As for kids, any children born to Prince Harry and Meghan Markle will be a lord or lady, not a prince or princess - unless the Queen steps in. Titles within the royal family were limited by Harry's great-great-grandfather King George V, who issued a Letters Patent in 1917.

It read: "...the grandchildren of the sons of any such Sovereign in the direct male line (save only the eldest living son of the eldest son of the Prince of Wales) shall have and enjoy in all occasions the style and title enjoyed by the children of Dukes of these Our Realms."

This means Harry and Meghan's children, should they have any while Elizabeth II is on the throne, will not be HRHs or princes or princesses, but will be known instead as Lord or Lady (forename) Mountbatten-Windsor.

However the Queen could issue a new Letters Patent to change this - just as she did for the Duke and Duchess of Cambridge's children.
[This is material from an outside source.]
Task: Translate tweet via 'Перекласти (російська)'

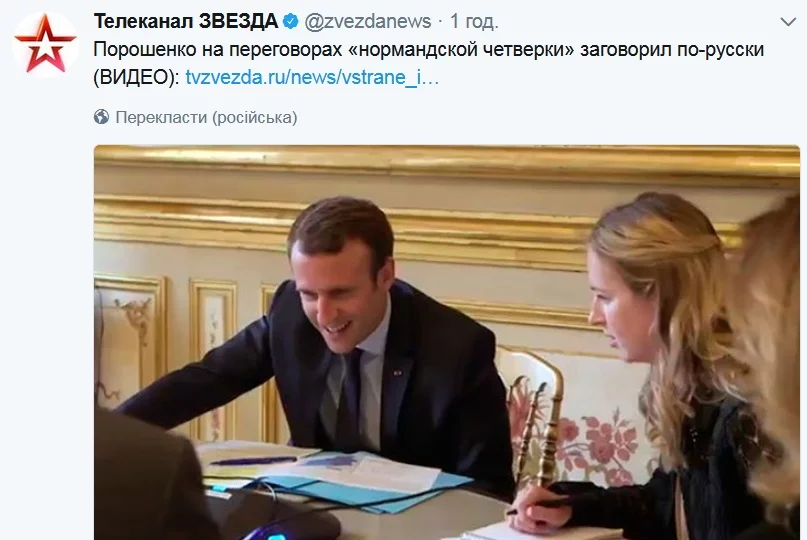Action: (206, 117)
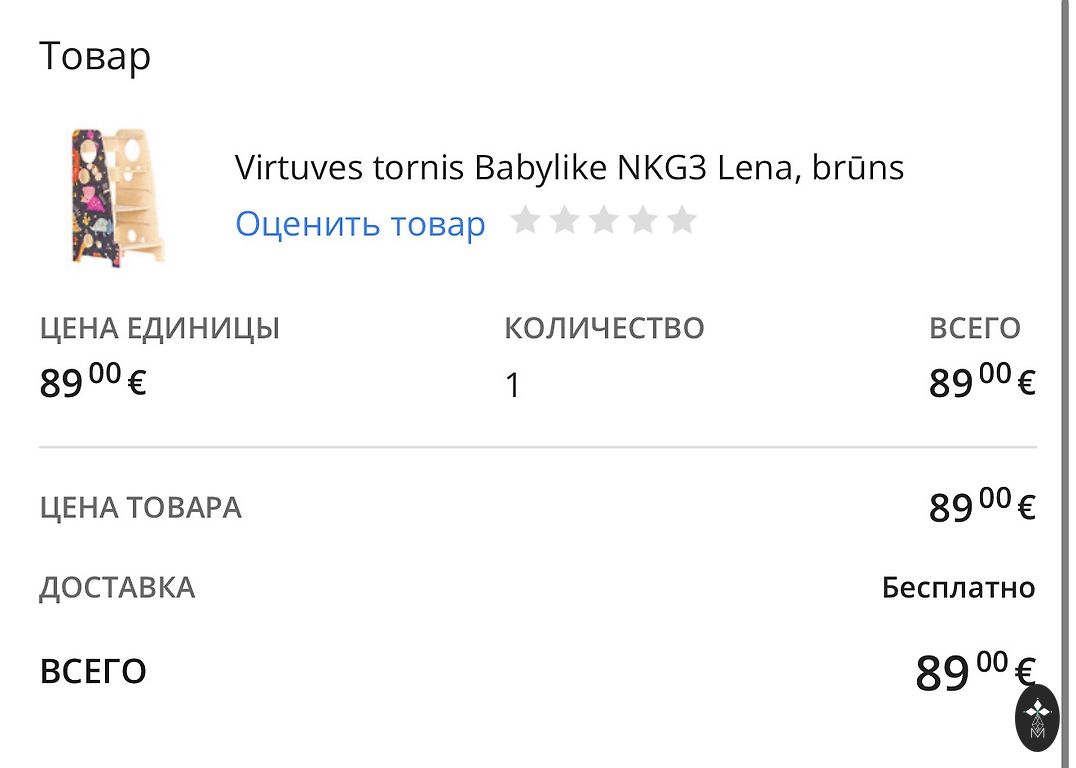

George was always entitled to be HRH Prince George of Cambridge as the eldest son of the eldest son of the Prince of Wales. But HRH Princess Charlotte of Cambridge would have been Lady Charlotte Mounbatten-Windsor.

In December 2012, when Kate was around three months pregnant, the Queen issued a Letters Patent under the Great Seal of the Realm declaring "all the children of the eldest son of the Prince of Wales should have and enjoy the style, title and attribute of royal highness with the titular dignity of Prince or Princess prefixed to their Christian names or with such other titles of honour".

A Letters Patent was granted in 1948 just before the Prince of Wales's birth because the 1917 decree excluded Princess Elizabeth's children from taking a royal style and title.

The Princess Royal's children, Peter and Zara Phillips, who do not hold titles, were Master and Miss Phillips when they were born. They were not entitled to be HRHs under the 1917 decree as they were born down the female line.

The Earl and Countess of Wessex's children, Lady Louise Mountbatten-Windsor and Viscount Severn, are actually entitled to be a princess and prince as children of the son of the Sovereign.

But Edward and Sophie decided, with the Queen's agreement, that their children would use the courtesy titles of sons or daughters of an earl rather than the style prince or princess.

So, what will actually happen when and if Harry and Meghan start a family? Time will tell.